Ordered that the appeal from the order entered June 29, 1994, is dismissed, as that order was superseded by the order entered March 10, 1995, made upon reargument; and it is further,
Ordered that the order entered March 10, 1995, is affirmed insofar as appealed from; and it is further,
Ordered that the respondent is awarded one bill of costs.
The plaintiff claims that the mortgage it holds on the property in question is superior to the mortgage held by the defendant L.J.A. Realty Associates, Inc. (hereinafter L.J.A.). Although L.J.A.'s mortgage was recorded first, the plaintiff claims that its mortgage is superior based upon a subordination clause contained in L.J.A.'s mortgage which provides: "THIS MORTGAGE SHALL BECOME SUBORDINATE TO ANY LAND SITE DEVELOPMENT MORTGAGE AND/OR ANY CONSTRUCTION LOAN OR MORTGAGE HEREINAFTER PLACED AGAINST THE PROPERTY HEREIN". According to the plaintiff, its mortgage is a building loan mortgage. The mortgage held by the plaintiff was in the face amount of $350,000 and was made pursuant to a building loan contract, which provided that the funds were to be disbursed "in such amounts and installments, as the work upon said building and improvement progresses".
The Supreme Court correctly held that the plaintiff's mortgage was not a building loan mortgage within the meaning of the subordination clause. A building loan agreement is "an agreement by which one undertakes to advance to another money to be used primarily in the erection of a building and not merely to pay existing mortgages and bonuses to the lender for making the loan" (York Mtge. Corp. v Clotar Constr. Corp., 254 N.Y. 128, 137). Such an agreement is one to provide "`a loan for the purpose of erecting a building and to be advanced in installments from time to time as might be rendered safe by the condition of the building' (Weaver Hardware Co. v Solomovitz, 235 N.Y. 321, 333-334)" (Finest Inv. v Security Trust Co., 96 A.D.2d 227, 229, affd 61 N.Y.2d 897). Here, the plaintiff advanced at the closing, prior to the commencement of any construction, a sum of $300,000 for "reimbursement land acquisition". The remaining $50,000 was never disbursed. Indeed, $206,739.16 was used to satisfy an existing mortgage on the property which was held by Whites Corners Co., Inc. (hereinafter Whites Corners).
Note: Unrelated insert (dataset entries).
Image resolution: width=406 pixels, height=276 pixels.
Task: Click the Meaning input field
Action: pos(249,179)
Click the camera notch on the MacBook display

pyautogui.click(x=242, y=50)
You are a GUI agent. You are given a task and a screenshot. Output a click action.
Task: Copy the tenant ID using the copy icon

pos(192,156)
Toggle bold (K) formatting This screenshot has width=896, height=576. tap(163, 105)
Although the building loan contract provided that the money was to be advanced in installments, the plaintiff did not comply with that provision.
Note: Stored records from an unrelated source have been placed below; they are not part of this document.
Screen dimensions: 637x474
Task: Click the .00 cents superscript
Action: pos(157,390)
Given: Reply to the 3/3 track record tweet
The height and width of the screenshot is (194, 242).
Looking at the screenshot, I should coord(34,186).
Alternatively, the plaintiff asserts that it is entitled to be subrogated to the rights of Whites Corners because it satisfied that mortgage, which was superior to the mortgage held by L.J.A. The Supreme Court properly declined to exercise the equitable remedy of subrogation. The doctrine of equitable subrogation applies "where the funds of a mortgagee are used to satisfy the lien of an existing, known incumbrance when, unbeknown to the mortgagee, another lien on the property exists which is senior to his but junior to the one satisfied with his funds. In order to avoid the unjust enrichment of the intervening, unknown lienor, the mortgagee is entitled to be subrogated to the rights of the senior incumbrance" (King v Pelkofski, 20 N.Y.2d 326, 333-334; see also, Zeidel v Dunne, 215 A.D.2d 472, 473; Boston Trade Bank v Kuzon, 154 Misc.2d 217). The plaintiff concedes that mortgage held by L.J.A. was a known lien. Notwithstanding that concession, the plaintiff alleges that the doctrine should be applied because it mistakenly believed that it would acquire superior lien status, based upon the subordination clause. We find this belief to be unreasonable in light of our determination that the plaintiff's mortgage was not a building loan mortgage within the meaning of the subordination clause. Miller, J.P., Hart, Friedmann and Florio, JJ., concur.